TEXT FOR ANALYSIS -

________________

It is nearly Christmas as I write this and the world’s most delightful cocker spaniel is resting his head in my lap waiting for me to finish. He is five years old and his name is Bernie. His heavy coat, neatly trimmed in a traditional cocker cut, is midnight black with just the slightest tinge of silver at the ears. He is gazing up at me with clear, soulful brown eyes. He may dash off at any minute to join some little doggy fracas but he won’t be gone for long. He never lets me forget that he loves me best. He knows I love him, too. He is a good dog.
I will never forget the first time I saw Bernie. He was standing quietly in line at the owner euthanasia counter...
As I started to leave the shelter for the second time that day, I felt a hand on my arm. Another employee had been listening and stopped me as she turned to speak to the officer behind the glass, "Are you certain about that? I'm not sure they're back from lunch yet."
Then to me, "Wait right here. I’ll just go check."
We got real lucky that day, Bernie and I. Somebody took a leisurely lunch hour and here we are!
Other than cataracts and an ear infection, Bernie is very healthy. And, much to my delight, all the experts agree he can’t possibly be any older than five. Cataract surgery has restored the vision to both of those beautiful brown eyes and my concern about temperament was completely unfounded.
We went straight that day from the shelter to our vet where he stayed to be checked out and cleaned up. He was so matted it took them two days to shave him down but he never once snapped or lost his temper. Then this smallest of sporting dogs moved right in with my smallest of sight hounds pack with not so much as a peep or raised hackle out of anyone. He has proven to be equally adaptable and good-natured with people, even toddlers. Bernie is easily the most cooperative dog I have ever lived with and still has not had a single accident in the house since the moment he first walked in.

________________

DATASET EXCERPTS -
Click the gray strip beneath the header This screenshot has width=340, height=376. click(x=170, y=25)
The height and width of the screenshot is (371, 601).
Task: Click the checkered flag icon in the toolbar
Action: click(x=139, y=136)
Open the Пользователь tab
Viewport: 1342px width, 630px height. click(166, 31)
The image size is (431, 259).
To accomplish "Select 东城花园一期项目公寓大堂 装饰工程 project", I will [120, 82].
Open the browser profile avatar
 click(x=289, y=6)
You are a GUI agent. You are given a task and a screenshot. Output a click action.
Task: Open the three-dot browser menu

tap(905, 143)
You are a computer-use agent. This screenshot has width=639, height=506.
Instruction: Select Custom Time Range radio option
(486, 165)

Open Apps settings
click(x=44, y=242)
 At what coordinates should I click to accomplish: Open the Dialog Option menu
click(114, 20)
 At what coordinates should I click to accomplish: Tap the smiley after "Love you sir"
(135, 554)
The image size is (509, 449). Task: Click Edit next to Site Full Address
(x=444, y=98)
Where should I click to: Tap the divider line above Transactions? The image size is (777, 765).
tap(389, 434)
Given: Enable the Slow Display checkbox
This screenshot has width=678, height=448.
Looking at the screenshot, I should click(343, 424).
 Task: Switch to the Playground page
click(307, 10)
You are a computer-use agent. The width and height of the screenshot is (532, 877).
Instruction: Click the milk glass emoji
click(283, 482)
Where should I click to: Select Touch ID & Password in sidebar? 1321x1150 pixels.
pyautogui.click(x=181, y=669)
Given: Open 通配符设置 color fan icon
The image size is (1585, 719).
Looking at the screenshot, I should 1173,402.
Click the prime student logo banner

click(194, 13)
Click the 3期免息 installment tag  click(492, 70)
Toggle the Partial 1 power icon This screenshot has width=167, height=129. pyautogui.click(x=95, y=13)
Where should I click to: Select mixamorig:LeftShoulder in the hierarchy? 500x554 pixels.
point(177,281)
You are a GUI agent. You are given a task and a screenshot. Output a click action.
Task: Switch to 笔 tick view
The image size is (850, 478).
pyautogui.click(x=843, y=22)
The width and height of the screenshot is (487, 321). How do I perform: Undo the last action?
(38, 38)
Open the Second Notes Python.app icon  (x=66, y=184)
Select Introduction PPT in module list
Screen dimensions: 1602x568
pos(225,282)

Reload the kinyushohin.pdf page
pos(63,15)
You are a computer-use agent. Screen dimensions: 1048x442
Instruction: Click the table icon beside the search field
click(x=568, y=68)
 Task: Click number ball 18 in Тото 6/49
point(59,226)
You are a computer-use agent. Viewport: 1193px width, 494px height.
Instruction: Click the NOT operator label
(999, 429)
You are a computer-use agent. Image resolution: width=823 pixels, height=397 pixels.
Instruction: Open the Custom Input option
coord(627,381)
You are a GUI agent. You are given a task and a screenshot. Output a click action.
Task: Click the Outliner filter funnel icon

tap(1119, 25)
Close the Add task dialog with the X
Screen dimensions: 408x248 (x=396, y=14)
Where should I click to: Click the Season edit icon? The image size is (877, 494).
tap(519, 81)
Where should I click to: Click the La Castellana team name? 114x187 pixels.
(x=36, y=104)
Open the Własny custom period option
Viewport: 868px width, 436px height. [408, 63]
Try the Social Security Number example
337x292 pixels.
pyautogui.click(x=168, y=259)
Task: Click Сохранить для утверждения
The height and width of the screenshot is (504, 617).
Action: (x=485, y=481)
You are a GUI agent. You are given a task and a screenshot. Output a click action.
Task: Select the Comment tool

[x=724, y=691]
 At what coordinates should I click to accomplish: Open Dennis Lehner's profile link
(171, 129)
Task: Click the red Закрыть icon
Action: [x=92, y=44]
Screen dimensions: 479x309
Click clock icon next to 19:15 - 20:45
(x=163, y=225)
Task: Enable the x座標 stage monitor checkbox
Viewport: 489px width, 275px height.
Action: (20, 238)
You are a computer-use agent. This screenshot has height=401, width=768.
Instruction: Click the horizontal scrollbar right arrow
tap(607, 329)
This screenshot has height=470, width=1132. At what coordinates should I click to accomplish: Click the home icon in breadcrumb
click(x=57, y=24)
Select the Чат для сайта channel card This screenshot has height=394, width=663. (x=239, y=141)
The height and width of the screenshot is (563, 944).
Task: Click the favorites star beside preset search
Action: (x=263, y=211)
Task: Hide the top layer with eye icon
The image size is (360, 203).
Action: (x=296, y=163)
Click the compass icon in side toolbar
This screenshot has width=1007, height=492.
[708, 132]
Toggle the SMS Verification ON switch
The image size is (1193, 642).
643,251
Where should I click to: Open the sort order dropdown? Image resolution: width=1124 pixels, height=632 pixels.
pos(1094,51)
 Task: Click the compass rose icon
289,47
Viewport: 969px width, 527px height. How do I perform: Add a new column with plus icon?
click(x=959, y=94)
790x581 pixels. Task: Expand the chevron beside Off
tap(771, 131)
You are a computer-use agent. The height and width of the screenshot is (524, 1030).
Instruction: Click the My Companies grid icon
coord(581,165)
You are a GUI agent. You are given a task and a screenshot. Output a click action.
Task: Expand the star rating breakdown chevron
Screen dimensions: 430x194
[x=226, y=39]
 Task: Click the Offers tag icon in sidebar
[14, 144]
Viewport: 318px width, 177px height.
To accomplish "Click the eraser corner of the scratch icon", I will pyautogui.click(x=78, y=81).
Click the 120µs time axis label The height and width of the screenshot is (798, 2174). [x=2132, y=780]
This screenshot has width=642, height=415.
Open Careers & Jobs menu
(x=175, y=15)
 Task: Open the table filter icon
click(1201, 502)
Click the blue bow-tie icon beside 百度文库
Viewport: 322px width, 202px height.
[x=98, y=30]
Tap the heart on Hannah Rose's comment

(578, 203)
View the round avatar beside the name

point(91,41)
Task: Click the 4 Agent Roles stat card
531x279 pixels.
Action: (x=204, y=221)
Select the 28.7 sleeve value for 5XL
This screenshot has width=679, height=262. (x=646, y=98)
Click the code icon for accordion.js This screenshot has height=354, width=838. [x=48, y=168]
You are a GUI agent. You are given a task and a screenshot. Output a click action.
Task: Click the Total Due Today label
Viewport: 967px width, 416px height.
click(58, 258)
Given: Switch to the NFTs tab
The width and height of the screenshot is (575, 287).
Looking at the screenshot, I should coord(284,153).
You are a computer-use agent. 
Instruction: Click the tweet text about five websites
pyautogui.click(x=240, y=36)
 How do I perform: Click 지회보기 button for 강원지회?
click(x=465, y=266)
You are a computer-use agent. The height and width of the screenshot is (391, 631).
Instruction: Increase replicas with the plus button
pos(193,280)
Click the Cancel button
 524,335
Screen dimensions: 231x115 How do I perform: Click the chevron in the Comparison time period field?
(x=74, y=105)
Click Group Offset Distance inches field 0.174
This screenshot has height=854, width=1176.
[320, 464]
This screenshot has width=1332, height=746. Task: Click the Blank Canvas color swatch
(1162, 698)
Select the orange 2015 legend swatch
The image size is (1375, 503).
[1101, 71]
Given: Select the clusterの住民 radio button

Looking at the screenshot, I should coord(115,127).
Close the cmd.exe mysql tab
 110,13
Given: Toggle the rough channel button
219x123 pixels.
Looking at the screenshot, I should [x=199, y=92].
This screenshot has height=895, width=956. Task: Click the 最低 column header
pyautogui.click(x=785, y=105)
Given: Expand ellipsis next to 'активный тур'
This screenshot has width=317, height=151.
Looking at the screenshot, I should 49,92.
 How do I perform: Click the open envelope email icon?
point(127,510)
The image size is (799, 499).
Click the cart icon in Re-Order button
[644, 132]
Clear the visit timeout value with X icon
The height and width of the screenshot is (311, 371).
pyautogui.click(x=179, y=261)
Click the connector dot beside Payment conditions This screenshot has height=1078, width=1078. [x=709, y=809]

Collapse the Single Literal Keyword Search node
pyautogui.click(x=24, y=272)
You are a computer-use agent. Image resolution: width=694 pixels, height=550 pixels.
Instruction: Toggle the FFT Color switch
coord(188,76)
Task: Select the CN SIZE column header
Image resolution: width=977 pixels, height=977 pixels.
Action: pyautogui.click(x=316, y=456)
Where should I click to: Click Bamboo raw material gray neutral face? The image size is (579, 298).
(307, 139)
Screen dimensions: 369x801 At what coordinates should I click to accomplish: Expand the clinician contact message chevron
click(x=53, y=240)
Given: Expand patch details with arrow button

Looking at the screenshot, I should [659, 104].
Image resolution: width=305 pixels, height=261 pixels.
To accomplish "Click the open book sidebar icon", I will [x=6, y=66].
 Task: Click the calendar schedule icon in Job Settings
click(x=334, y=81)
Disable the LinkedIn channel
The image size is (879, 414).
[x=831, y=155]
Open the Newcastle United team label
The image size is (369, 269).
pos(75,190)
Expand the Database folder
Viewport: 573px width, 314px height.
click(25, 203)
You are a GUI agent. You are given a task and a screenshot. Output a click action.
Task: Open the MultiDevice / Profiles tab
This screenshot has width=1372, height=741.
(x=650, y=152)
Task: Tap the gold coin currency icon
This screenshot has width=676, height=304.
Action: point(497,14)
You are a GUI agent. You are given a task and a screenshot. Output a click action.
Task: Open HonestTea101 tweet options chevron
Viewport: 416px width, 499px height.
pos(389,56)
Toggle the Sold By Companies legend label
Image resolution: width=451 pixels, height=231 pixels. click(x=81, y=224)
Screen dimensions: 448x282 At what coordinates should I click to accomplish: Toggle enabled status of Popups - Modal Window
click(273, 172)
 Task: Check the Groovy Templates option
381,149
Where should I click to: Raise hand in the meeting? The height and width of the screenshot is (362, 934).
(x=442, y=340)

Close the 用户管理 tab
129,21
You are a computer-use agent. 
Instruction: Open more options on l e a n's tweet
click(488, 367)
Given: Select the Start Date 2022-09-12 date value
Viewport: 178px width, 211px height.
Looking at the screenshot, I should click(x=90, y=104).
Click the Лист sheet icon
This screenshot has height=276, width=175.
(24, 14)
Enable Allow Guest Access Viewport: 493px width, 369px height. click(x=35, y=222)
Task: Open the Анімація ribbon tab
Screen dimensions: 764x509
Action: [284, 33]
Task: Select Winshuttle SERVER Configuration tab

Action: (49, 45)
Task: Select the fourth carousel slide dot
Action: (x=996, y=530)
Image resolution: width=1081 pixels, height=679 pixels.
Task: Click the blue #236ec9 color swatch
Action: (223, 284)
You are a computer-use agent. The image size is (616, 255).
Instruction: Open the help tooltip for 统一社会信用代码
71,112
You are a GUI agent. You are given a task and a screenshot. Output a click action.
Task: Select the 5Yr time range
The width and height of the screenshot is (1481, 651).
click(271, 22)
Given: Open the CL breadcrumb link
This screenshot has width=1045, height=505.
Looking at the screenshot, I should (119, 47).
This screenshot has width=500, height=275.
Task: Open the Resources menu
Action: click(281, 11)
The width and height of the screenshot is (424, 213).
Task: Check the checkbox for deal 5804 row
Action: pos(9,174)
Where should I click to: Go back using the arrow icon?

________________

EXERCISE -
Carry on the text about Bernie the cocker spaniel, beginning after its final sentence. The records are independent material and have no connection to the text about Bernie the cocker spaniel.

REPLY -
Once his sight was restored, Bernie’s personality blossomed. Because his stamina and high play drive can wear out an Italian greyhound, the IGs have learned to tag-team him. When one gets tired and drops out another one takes over. Their very different running styles make these chases pretty funny to watch, sometimes. What Bernie lacks in speed and turning ratio, he tries to make up for with tactical short cuts through the koi pond. So far, he’s had dubious success with this - though it does make his playmates stop running just long enough to stare at him like he has lost his mind. Its a racing strategy no water-phobic Italian greyhound would ever resort to!
Bernie will never be special for earning a Master Hunter title or qualifying for national field trials. A spaniel who lives with a grandma in the city does not have such opportunities. But he did inherit the right stuff and could have made his ancestors proud if he had been born in a different time or place. He has made it his job to flush the birds out of our rhododendrons the first thing each morning. Bernie gets really excited about birds in his yard. Last summer, he proudly trotted up to me with something in his mouth, then just stood there looking as though he wasn’t exactly sure what was supposed to happen next. When I knelt down and held out my hand, he dropped a fledgling dove in my palm.
No stranger to IGs taking out chipmunks and squirrels, I expected it to be mangled or dead but apparently the little bird was only stunned. It was able to cling to a branch in the shrubbery, then hop awkwardly from branch to branch, and a few minutes later it flew away. Yes, with proper training, I expect Bernie could have earned his keep as a retriever had that been his lot in life.
Bernie is special to me for a different reason. Every time I look at him I am reminded how precarious all of our lives really are and how readily we take our blessings for granted. One man’s trash often is another man’s treasure. And while timing can be everything, fate or the angels do still intervene occasionally and set things right for us fumbling mortals. On that day last of July, Bernie and I were grateful beneficiaries of some of that cosmic good will. I thought I had lost the little black dog who had affected me so deeply. Only because two animal control officers stayed too long at lunch was that special spaniel still alive. Today, Bernie has a good home, I have a great dog, and everything else is gravy!